(DIRECTIONS FOR THIS TASK)
Of the entries below, return only those lines from the line with "Click Learn More under Singh It Back" to the line with "Task: Open the '10 rows' page size dropdown", exactly, both included.
··· RECORDS PROVIDED ···
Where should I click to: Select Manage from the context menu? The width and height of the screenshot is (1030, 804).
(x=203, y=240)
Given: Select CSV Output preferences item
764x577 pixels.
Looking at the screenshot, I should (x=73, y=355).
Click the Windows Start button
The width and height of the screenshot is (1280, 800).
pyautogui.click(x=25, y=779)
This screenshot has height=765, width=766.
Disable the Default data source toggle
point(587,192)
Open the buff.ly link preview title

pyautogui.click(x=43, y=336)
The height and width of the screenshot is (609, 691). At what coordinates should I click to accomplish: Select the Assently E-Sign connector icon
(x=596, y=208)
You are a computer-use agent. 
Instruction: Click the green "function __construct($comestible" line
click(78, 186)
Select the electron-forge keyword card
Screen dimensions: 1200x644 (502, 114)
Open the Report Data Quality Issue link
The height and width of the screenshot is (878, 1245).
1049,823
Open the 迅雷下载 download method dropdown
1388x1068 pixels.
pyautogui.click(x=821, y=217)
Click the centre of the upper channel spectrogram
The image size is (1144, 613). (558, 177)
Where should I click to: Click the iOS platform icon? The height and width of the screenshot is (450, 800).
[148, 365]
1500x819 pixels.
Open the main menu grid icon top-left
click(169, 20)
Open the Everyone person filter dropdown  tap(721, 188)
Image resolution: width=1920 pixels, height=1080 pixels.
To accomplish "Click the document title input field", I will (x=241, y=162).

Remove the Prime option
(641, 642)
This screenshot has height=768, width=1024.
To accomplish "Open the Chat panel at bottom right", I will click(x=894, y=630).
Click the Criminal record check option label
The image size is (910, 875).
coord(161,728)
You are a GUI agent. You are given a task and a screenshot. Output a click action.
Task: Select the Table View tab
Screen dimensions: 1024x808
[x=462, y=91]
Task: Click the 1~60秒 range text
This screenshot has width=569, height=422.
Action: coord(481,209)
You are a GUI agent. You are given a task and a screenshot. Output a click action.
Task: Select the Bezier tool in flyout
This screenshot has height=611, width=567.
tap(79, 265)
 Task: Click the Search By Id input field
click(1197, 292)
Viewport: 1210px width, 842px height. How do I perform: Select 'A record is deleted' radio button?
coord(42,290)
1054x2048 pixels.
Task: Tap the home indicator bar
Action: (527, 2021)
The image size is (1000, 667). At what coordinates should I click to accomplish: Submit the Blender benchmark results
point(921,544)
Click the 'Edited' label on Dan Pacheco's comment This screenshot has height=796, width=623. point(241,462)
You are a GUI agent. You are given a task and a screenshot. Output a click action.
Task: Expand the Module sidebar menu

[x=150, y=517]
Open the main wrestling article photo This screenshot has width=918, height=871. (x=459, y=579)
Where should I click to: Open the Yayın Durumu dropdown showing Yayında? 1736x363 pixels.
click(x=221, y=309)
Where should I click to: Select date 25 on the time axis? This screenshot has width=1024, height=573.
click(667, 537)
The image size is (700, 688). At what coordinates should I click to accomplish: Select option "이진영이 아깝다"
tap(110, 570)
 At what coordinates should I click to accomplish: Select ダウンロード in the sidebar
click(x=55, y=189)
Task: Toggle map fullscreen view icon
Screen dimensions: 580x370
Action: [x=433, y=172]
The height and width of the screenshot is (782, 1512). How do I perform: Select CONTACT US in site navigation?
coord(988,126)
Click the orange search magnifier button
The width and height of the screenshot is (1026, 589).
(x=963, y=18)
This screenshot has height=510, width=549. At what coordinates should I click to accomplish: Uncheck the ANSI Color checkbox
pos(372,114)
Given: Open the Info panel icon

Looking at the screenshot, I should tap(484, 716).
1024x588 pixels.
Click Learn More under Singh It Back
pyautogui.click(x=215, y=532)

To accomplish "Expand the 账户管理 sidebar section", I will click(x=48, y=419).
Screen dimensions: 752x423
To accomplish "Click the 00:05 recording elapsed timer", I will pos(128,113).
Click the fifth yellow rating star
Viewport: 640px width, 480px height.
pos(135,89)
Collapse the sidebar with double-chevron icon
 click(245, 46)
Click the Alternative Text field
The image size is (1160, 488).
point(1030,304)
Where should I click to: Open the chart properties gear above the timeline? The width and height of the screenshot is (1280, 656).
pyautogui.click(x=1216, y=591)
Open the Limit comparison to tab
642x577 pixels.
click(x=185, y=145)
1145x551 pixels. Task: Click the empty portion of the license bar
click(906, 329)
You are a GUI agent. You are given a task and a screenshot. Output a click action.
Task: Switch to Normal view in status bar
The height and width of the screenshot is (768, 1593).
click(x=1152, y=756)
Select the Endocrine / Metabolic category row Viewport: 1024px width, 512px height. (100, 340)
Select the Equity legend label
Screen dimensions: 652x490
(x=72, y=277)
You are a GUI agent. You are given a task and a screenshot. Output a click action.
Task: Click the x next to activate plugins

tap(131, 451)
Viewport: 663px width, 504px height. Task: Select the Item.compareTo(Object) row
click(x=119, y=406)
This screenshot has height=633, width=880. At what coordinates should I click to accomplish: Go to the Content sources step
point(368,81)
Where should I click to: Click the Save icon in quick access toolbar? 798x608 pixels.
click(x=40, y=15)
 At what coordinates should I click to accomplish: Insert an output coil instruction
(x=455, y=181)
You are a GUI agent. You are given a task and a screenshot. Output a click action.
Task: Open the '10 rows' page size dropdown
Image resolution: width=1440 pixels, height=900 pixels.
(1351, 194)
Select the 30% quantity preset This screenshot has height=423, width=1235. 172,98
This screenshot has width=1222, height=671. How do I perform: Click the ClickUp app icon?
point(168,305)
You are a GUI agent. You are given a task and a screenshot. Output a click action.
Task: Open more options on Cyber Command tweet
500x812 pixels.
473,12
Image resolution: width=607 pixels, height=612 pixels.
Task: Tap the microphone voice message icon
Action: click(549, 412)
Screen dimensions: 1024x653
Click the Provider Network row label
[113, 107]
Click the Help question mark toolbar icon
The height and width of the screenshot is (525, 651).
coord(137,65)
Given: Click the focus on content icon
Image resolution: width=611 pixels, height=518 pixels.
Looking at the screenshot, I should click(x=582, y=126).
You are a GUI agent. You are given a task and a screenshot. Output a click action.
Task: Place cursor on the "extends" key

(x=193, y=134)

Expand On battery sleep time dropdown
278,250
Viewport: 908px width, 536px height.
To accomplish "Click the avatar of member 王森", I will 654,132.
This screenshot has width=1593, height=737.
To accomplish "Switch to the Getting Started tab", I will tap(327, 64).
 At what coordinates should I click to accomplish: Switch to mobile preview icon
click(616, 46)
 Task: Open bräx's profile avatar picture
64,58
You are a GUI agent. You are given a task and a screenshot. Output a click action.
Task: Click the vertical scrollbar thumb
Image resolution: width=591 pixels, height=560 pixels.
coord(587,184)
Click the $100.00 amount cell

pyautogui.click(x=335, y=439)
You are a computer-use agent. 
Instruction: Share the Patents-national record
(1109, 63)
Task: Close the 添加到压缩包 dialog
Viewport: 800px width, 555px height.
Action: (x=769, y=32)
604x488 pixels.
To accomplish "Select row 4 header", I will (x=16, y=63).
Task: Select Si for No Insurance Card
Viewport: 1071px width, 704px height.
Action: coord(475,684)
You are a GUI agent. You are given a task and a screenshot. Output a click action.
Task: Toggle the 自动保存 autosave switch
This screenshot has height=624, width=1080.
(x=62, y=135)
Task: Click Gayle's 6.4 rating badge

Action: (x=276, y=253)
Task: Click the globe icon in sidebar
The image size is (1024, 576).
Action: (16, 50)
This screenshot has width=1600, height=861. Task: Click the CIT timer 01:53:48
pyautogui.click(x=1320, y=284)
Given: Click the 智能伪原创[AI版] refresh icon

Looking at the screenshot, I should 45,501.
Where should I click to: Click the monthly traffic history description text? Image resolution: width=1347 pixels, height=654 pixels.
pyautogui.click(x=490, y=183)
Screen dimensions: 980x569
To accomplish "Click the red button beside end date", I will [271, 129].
···
(YOUR SOLUTION)
Click Learn More under Singh It Back
pyautogui.click(x=215, y=532)

To accomplish "Expand the 账户管理 sidebar section", I will click(x=48, y=419).
Screen dimensions: 752x423
To accomplish "Click the 00:05 recording elapsed timer", I will pos(128,113).
Click the fifth yellow rating star
Viewport: 640px width, 480px height.
pos(135,89)
Collapse the sidebar with double-chevron icon
 click(245, 46)
Click the Alternative Text field
The image size is (1160, 488).
point(1030,304)
Where should I click to: Open the chart properties gear above the timeline? The width and height of the screenshot is (1280, 656).
pyautogui.click(x=1216, y=591)
Open the Limit comparison to tab
642x577 pixels.
click(x=185, y=145)
1145x551 pixels. Task: Click the empty portion of the license bar
click(906, 329)
You are a GUI agent. You are given a task and a screenshot. Output a click action.
Task: Switch to Normal view in status bar
The height and width of the screenshot is (768, 1593).
click(x=1152, y=756)
Select the Endocrine / Metabolic category row Viewport: 1024px width, 512px height. (100, 340)
Select the Equity legend label
Screen dimensions: 652x490
(x=72, y=277)
You are a GUI agent. You are given a task and a screenshot. Output a click action.
Task: Click the x next to activate plugins

tap(131, 451)
Viewport: 663px width, 504px height. Task: Select the Item.compareTo(Object) row
click(x=119, y=406)
This screenshot has height=633, width=880. At what coordinates should I click to accomplish: Go to the Content sources step
point(368,81)
Where should I click to: Click the Save icon in quick access toolbar? 798x608 pixels.
click(x=40, y=15)
 At what coordinates should I click to accomplish: Insert an output coil instruction
(x=455, y=181)
You are a GUI agent. You are given a task and a screenshot. Output a click action.
Task: Open the '10 rows' page size dropdown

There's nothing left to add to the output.